Four paragraphs have gone by, and I haven't even got to describing the plot of the movie. As I've previously stated, it's a rip-off of IAMMMMW. In 1952, billionaire William Randolph Hughes (ha ha) placed several boxes around the American southwest, burying the first box with the instructions, "Each box has instructions to the next," with the promise of his lost fortune at the end. It's interesting that except for the first box (uncovered when Mr. Rosewater's septic tank - yeah, you guessed it -  blows up) and for one encased in a giant avocado (don't ask), the other boxes are in plain view by the people who have them in their businesses and have never opened them, even though they knew they belonged to Hughes. Unbelievable?
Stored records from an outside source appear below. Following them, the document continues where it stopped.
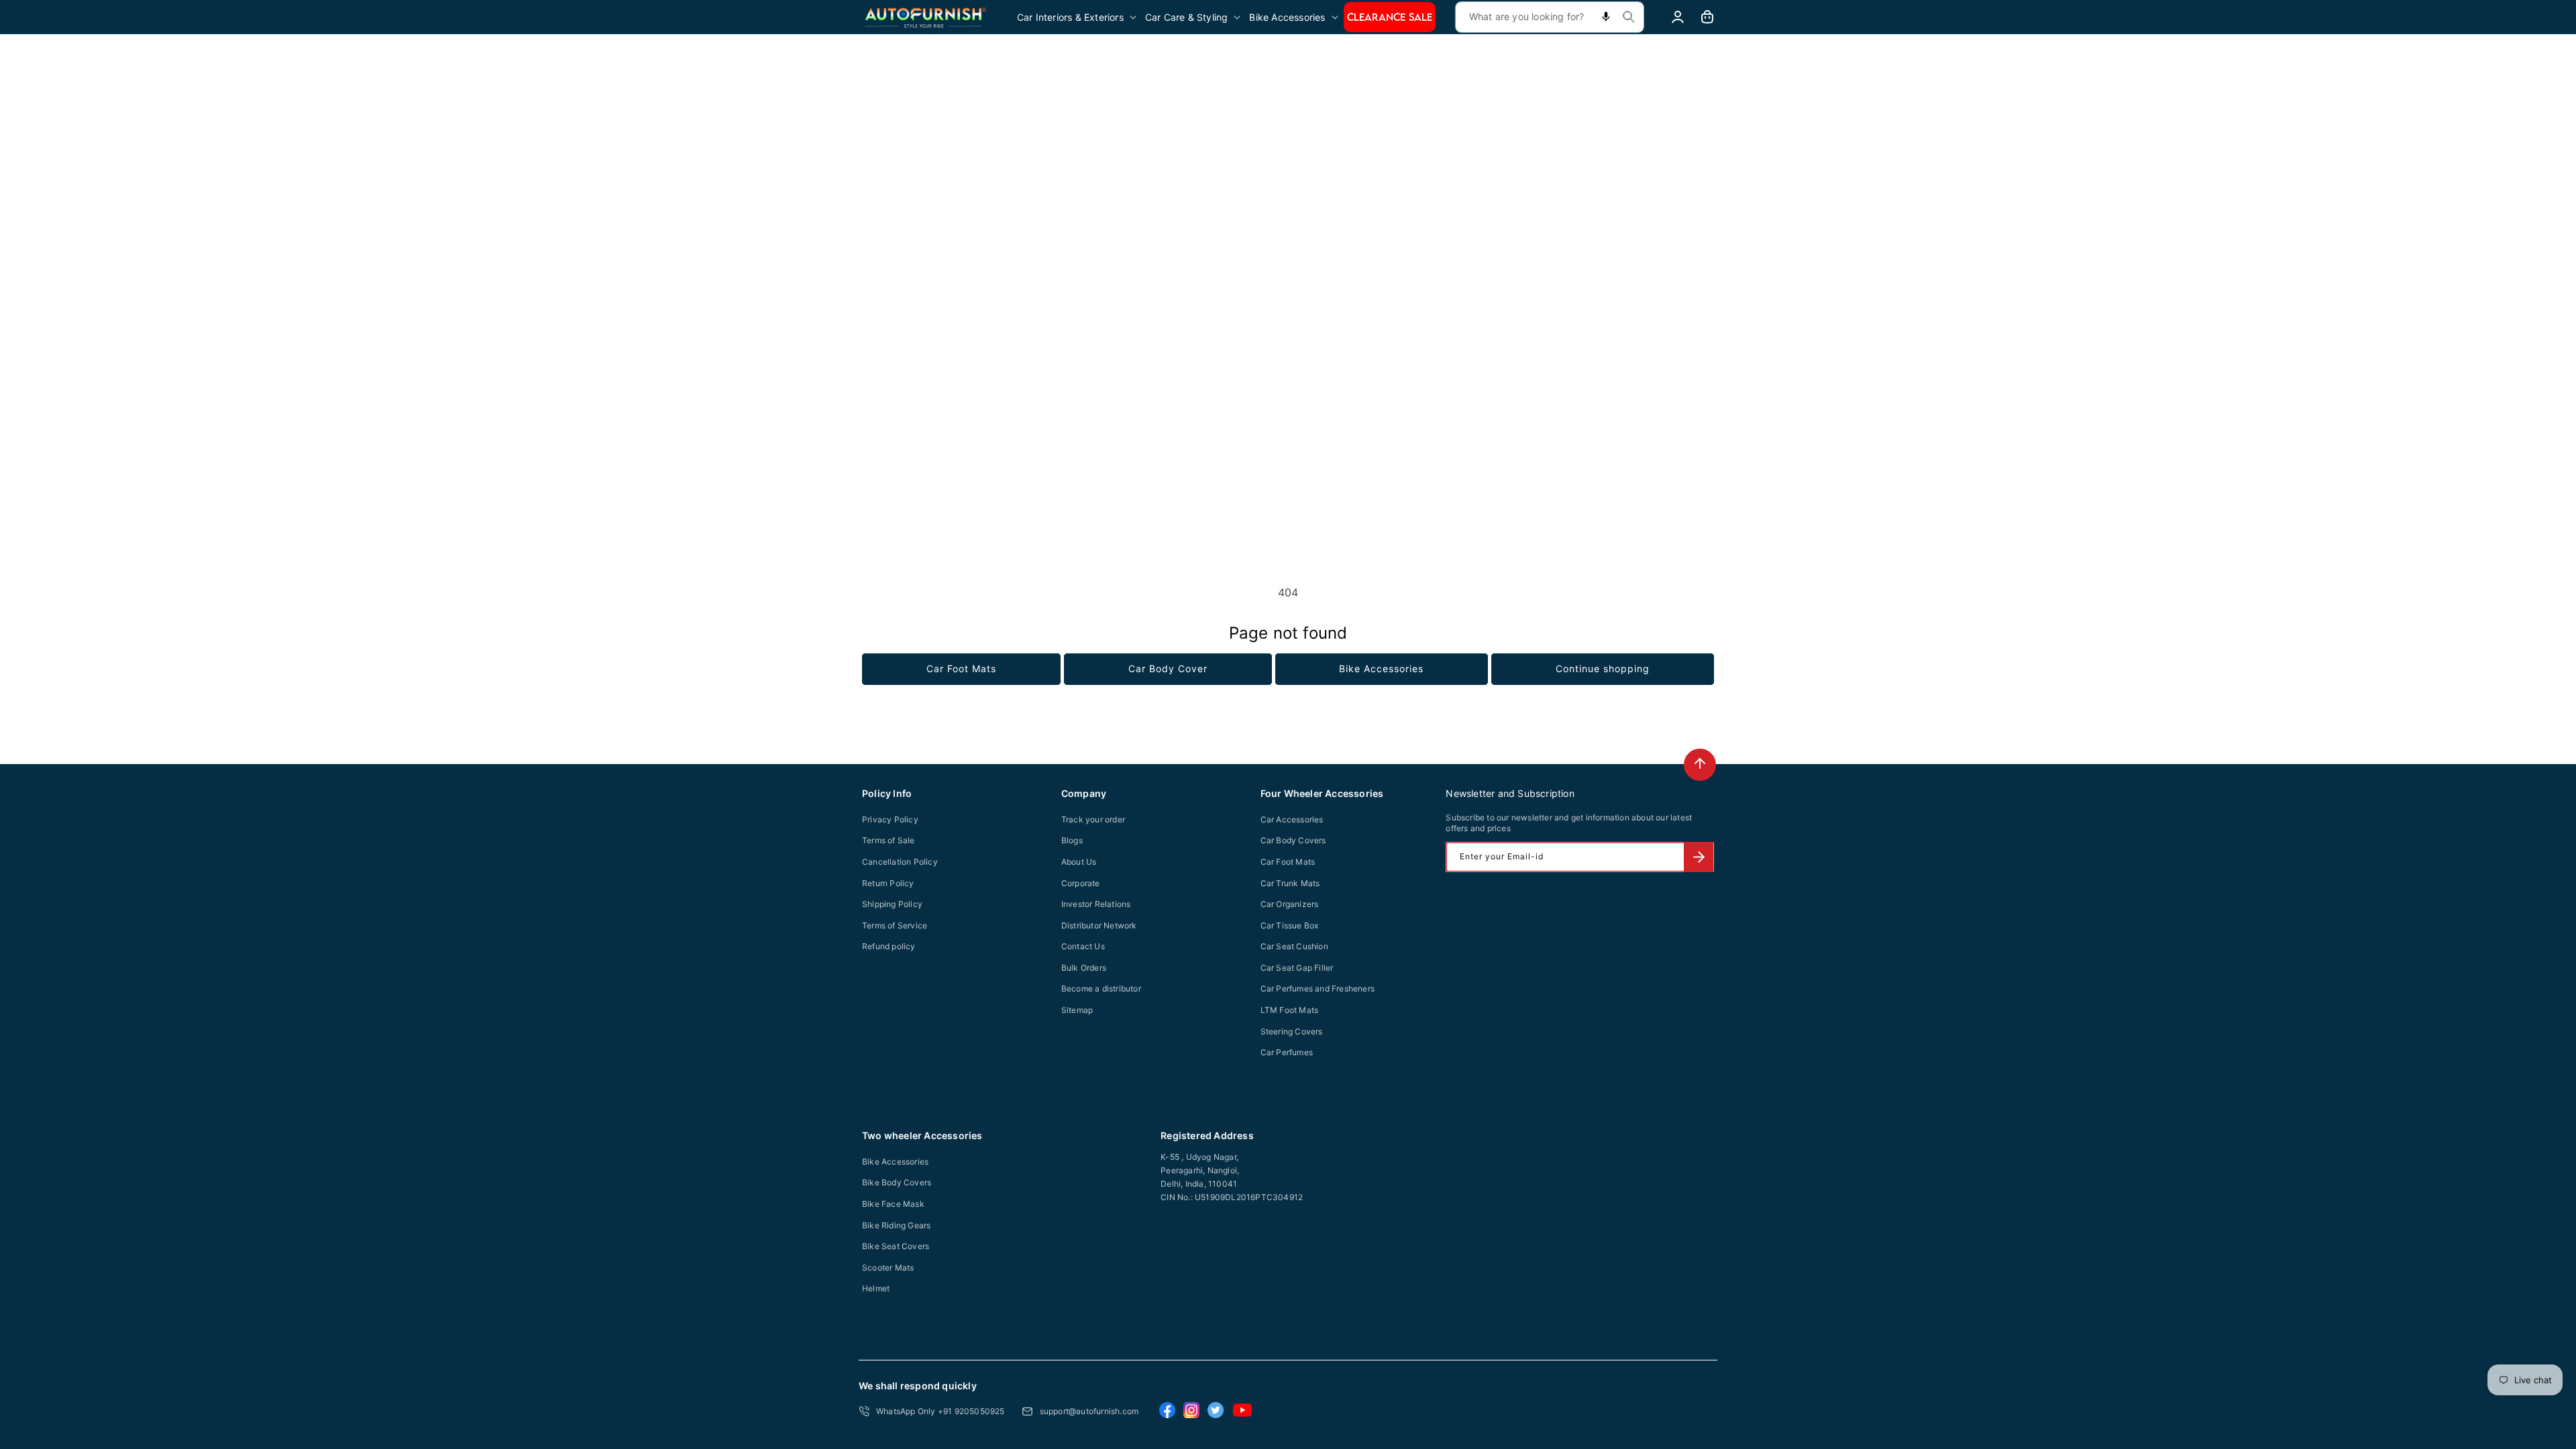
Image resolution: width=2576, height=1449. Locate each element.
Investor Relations (1096, 904)
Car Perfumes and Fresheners (1317, 988)
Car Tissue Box (1289, 925)
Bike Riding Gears (896, 1225)
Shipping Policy (892, 904)
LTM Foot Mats (1289, 1010)
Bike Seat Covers (895, 1246)
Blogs (1072, 840)
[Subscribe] (1698, 857)
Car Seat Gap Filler (1297, 968)
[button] (1078, 17)
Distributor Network (1099, 925)
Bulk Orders (1083, 968)
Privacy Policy (890, 819)
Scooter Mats (888, 1268)
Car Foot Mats (961, 668)
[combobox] (1550, 17)
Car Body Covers (1293, 840)
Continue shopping (1603, 668)
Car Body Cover (1168, 668)
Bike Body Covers (896, 1182)
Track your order (1093, 819)
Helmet (876, 1288)
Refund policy (889, 946)
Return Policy (888, 883)
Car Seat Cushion (1294, 946)
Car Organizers (1289, 904)
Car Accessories (1292, 819)
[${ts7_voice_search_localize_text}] (1606, 17)
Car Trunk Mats (1290, 883)
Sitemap (1077, 1010)
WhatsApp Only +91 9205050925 (940, 1411)
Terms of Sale (888, 840)
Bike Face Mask (893, 1204)
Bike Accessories (1381, 668)
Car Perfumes (1286, 1052)
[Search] (1629, 17)
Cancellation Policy (900, 862)
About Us (1079, 862)
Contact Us (1083, 946)
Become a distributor (1101, 988)
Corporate (1080, 883)
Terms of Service (894, 925)
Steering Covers (1291, 1031)
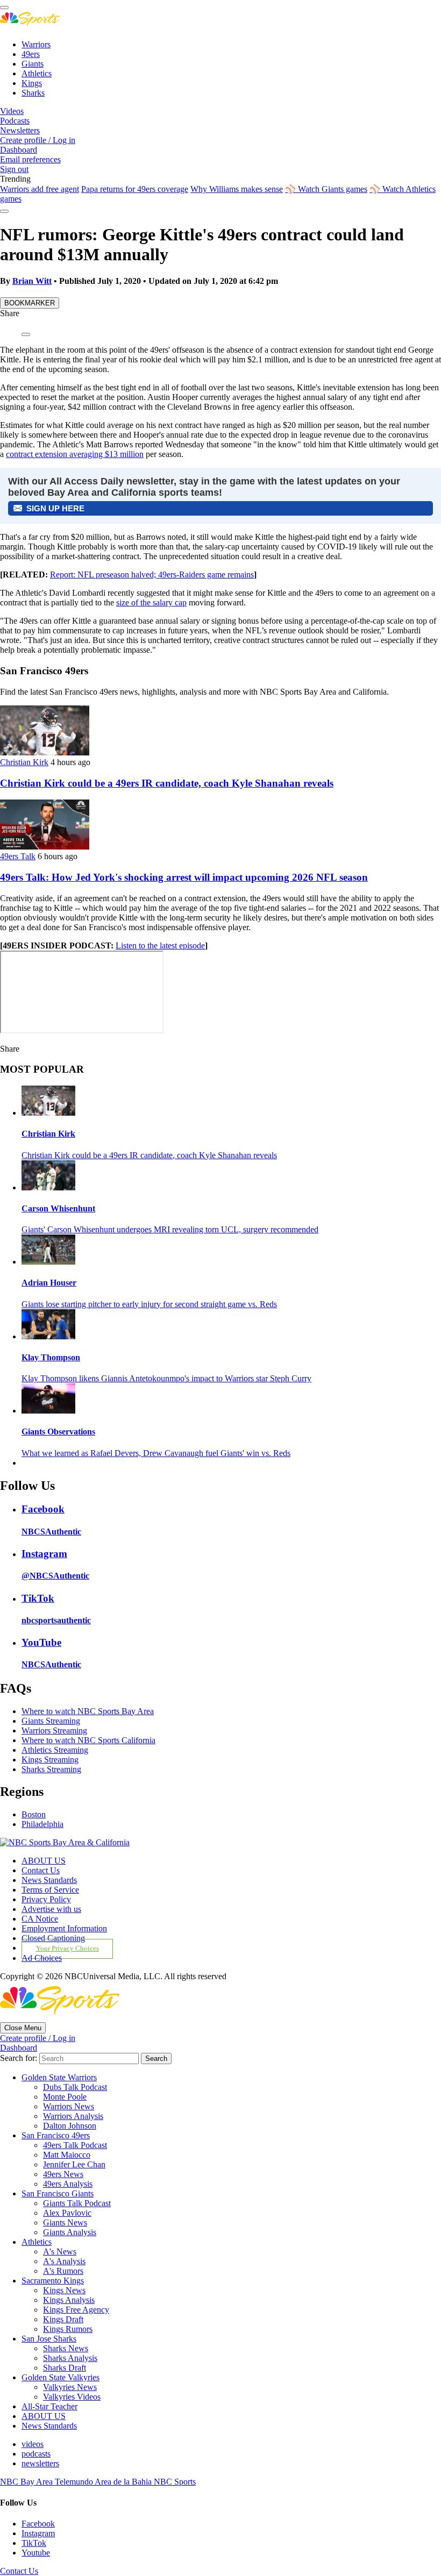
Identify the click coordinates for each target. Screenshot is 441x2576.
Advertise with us (51, 1909)
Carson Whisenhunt (58, 1208)
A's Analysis (64, 2261)
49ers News (63, 2174)
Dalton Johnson (69, 2125)
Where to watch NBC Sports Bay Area (88, 1711)
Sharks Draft (64, 2367)
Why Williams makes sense (236, 189)
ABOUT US (44, 1860)
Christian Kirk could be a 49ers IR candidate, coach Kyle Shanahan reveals (166, 783)
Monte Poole (65, 2096)
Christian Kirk (24, 762)
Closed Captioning (53, 1938)
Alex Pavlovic (67, 2212)
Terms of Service (50, 1889)
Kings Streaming (50, 1759)
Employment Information (64, 1928)
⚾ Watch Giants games (326, 189)
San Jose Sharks (49, 2338)
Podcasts (15, 120)
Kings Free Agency (76, 2309)
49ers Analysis (68, 2183)
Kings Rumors (68, 2329)
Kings (32, 83)
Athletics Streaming (55, 1749)
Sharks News (65, 2348)
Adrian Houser (49, 1282)
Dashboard (18, 149)
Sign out (14, 169)
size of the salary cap (151, 602)
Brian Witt (32, 281)
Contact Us (41, 1870)
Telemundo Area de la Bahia (104, 2481)
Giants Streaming (51, 1720)
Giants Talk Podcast (77, 2203)
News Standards (49, 1880)
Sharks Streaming (51, 1769)
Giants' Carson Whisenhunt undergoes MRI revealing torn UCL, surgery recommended (170, 1229)
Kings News (64, 2290)
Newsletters (20, 130)
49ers (31, 54)
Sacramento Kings (53, 2280)
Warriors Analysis (73, 2116)
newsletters (40, 2463)
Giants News (65, 2222)
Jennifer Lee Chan (74, 2164)
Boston (34, 1814)
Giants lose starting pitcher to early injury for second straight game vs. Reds (149, 1304)
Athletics (37, 73)
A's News (59, 2251)
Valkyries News (70, 2387)
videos (33, 2444)
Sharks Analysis (70, 2358)
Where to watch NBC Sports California (88, 1740)
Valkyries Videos (72, 2396)
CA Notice (40, 1918)
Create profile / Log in (37, 140)
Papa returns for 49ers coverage (134, 189)
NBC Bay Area (27, 2481)
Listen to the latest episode (160, 945)
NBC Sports (175, 2481)
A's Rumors (63, 2270)
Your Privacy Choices (67, 1948)
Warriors (36, 44)
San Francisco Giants (58, 2193)
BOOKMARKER (29, 303)
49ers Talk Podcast (75, 2145)
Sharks (33, 92)
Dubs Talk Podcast (75, 2087)
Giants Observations (58, 1431)
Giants (33, 63)
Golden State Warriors (59, 2077)
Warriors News (68, 2106)
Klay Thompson (51, 1357)
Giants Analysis (69, 2232)
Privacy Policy (46, 1899)
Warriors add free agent (39, 189)
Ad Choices (42, 1958)
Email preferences (30, 159)
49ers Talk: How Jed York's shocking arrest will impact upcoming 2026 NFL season (184, 877)
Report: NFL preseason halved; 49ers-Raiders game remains (152, 574)
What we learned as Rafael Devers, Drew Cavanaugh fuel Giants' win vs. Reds (156, 1453)
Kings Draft (63, 2319)
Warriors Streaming (54, 1730)
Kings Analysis (69, 2299)
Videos (12, 111)
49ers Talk (17, 856)
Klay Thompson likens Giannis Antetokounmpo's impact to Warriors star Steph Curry (166, 1378)
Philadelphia (42, 1824)
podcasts (36, 2453)
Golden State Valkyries (60, 2377)
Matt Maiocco (66, 2154)
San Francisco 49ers (56, 2135)
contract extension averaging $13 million (75, 454)
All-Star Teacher (49, 2406)
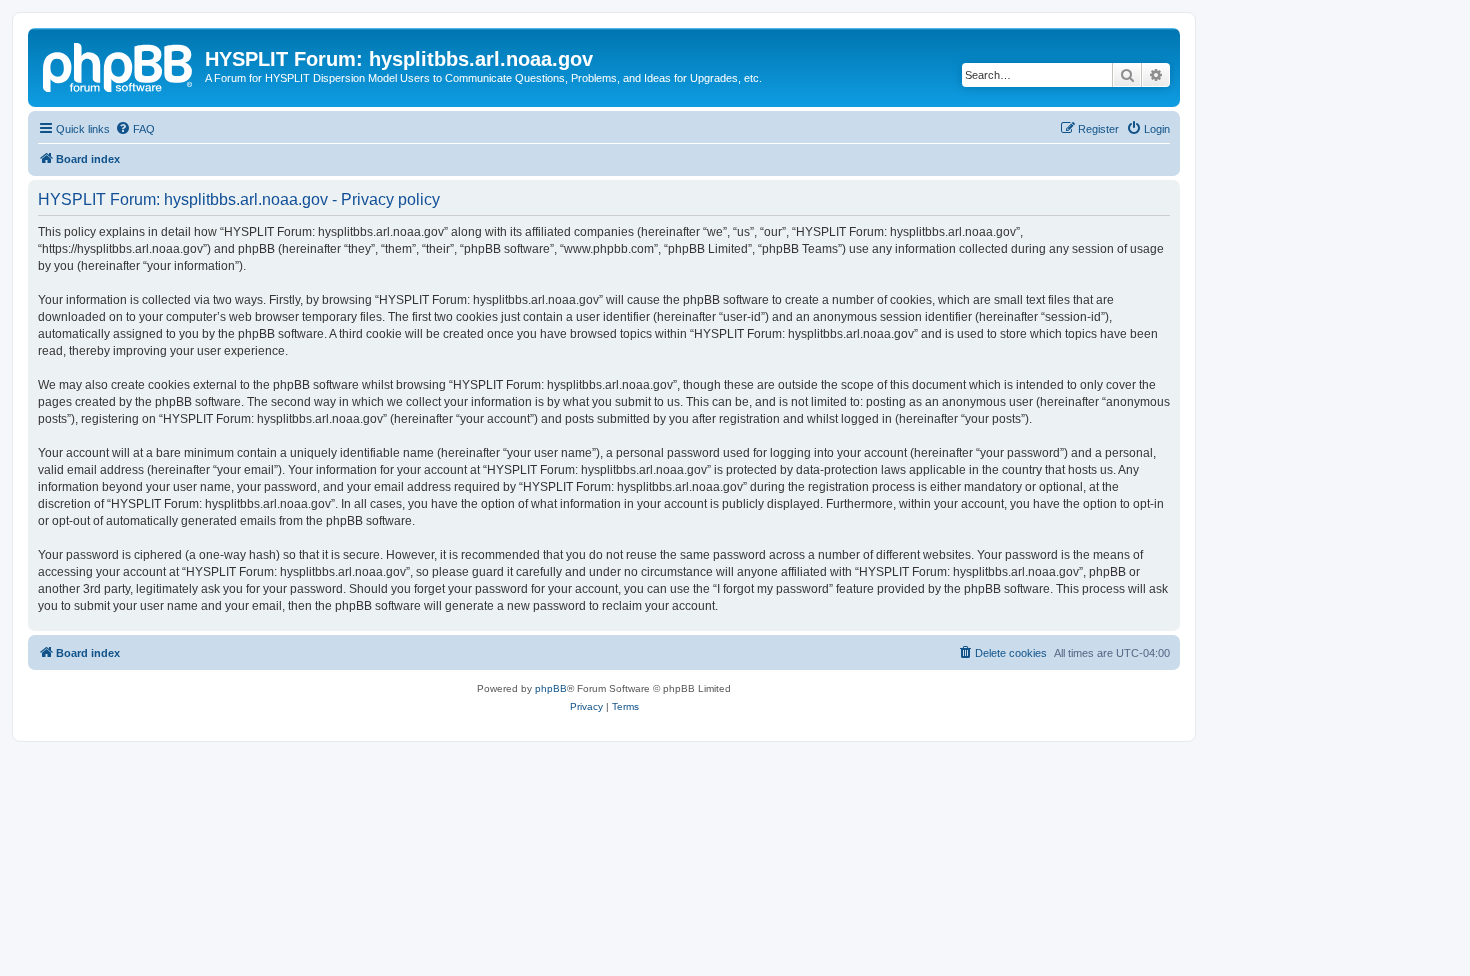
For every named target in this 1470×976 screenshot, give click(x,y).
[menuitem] (135, 129)
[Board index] (119, 65)
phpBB (551, 688)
Well, how about believing that the movie has the gall to copy the discovery-of-the-giant-"W" from IAMMMMW, substituting a giant "X" instead, and somehow manages to direct the discovery of the giant letter in the most inept fashion possible? How about production values that allow the antenna of the camera car to stick in very noticeably into the frame? A variety of bizarre "wipes" from one scene to another? An ending that doesn't feel finished? Though I have seen plenty of bad movies, I think I would have had a hard enough time believing all of this had I not seen the movie for myself.